Single by Parcels
- Released: 21 June 2017
- Length: 3:39
- Label: Kitsuné
- Songwriters: Louie Swain; Patrick Hetherington; Noah Hill; Anatole Serret; Jules Crommelin; Thomas Bangalter; Guy-Manuel de Homem-Christo;
- Producer: Daft Punk

Parcels singles chronology
| "Hideout" (2017) | "Overnight" (2017) | "Tieduprightnow" (2018) |

Music videos
- "Overnight (Live from Hansa Studios, Berlin)" (2020) on YouTube
- "Overnight" (2025) on YouTube

= Overnight (Parcels song) =

"Overnight" is a song by Australian group Parcels and produced by Daft Punk. It was released in June 2017 and peaked at number 62 in France.

"Overnight" was performed on Conan in September 2017 as Parcels' U.S. television debut.

==Background and release==
Daft Punk quietly attended a concert of Parcel's in Paris in April 2016 and met up after the show telling them "We'd like you to come to our studio and hang out".

Six months later, Parcels met Daft Punk in their L.A. studio. Parcels' said "Not once was it said 'let’s make a song together, we want to produce you'. We just came in and we all sat down and, of course, we were a little bit starstruck and nervous."
Eventually demos were shared and "Overnight" being selected by Daft Punk with them reportedly saying "we can really imagine working on this one with you guys."

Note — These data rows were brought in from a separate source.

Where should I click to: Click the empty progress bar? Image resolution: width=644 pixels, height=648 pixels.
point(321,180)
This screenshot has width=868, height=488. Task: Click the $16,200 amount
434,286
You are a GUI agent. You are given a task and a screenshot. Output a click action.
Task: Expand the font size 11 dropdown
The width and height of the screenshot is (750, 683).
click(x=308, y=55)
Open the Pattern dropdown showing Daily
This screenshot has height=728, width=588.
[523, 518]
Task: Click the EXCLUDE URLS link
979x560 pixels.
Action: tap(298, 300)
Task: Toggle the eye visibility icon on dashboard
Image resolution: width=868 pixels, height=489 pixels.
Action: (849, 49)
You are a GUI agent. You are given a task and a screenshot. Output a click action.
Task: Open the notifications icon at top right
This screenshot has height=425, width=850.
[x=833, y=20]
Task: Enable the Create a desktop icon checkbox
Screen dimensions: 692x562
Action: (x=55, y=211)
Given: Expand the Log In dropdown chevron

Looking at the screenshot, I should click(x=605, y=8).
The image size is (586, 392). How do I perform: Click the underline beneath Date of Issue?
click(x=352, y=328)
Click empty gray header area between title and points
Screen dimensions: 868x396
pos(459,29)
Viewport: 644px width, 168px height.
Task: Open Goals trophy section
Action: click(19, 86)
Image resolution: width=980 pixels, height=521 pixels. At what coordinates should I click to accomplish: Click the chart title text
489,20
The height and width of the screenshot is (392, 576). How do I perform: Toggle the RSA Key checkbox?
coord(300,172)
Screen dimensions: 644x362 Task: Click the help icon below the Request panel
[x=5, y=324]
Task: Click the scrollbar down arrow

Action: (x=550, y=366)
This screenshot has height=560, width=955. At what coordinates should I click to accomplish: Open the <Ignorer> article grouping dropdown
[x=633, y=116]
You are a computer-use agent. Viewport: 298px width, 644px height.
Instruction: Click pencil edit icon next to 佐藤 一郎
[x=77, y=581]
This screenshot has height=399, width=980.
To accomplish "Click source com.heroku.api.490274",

Parcels said working with Daft Punk's "meticulous, mysterious methods" was "challenging". The group said "Everything with those two is extremely slow, I'll tell you that much, and it's all very unclear. There was never a point where we knew what we were doing with them, even up until finishing and releasing the song. It would be months in between any sort of communication and a lot of uncertainty surrounding it all. There were times where they didn't like the song, 'it's over, we're not doing it'. Then we came back and we added something or work on it and the inspiration was back and all rolling with this inspiration, which is untouchable." Parcels said "From the start to the finish it was an equal collaboration with no pressure, only a desire to create something meaningful together."

The digital single was released in June 2017, with a vinyl released in November 2017.

==Reception==
Cameron Cook from Pitchfork said "The track is expertly produced, every note glossed-over and crystal clear, straight off the assembly line of Daft Punk’s summertime hit factory."

Tom Breihan from Stereogum called the song "a piece of lush, meticulous disco-flavored studio-pop that's very much in the vein of Daft Punk's Random Access Memories.

Rachel Kupfer from EDM said the song "blends the unmistakable character of Daft Punk with the indie-dance personality of the five-piece Australian band. It blends funky guitar rhythms, bright chords and bouncy percussion with potent vocals and repetitive, catchy lyrics."

==Track listing==

digital single
| No. | Title | Length |
|---|---|---|
| 1. | "Overnight" | 3:39 |

7" single (Kitsuné Music-262)
| No. | Title | Length |
|---|---|---|
| 1. | "Overnight" | 3:40 |
| 2. | "Overnight" (Live At Spotify London) | 4:09 |

==Charts==

Chart performance for "Overnight"
| Chart (2017) | Peak position |
|---|---|
| Belgium (Ultratip Bubbling Under Wallonia) | 36 |
| France (SNEP) | 62 |
| UK Physical Singles (OCC) | 55 |

==Certifications==

Certifications for "Overnight"
| Region | Certification | Certified units/sales |
| France (SNEP) | Gold | 100,000^{‡} |
| New Zealand (RMNZ) | Gold | 15,000^{‡} |
^{‡} Sales+streaming figures based on certification alone.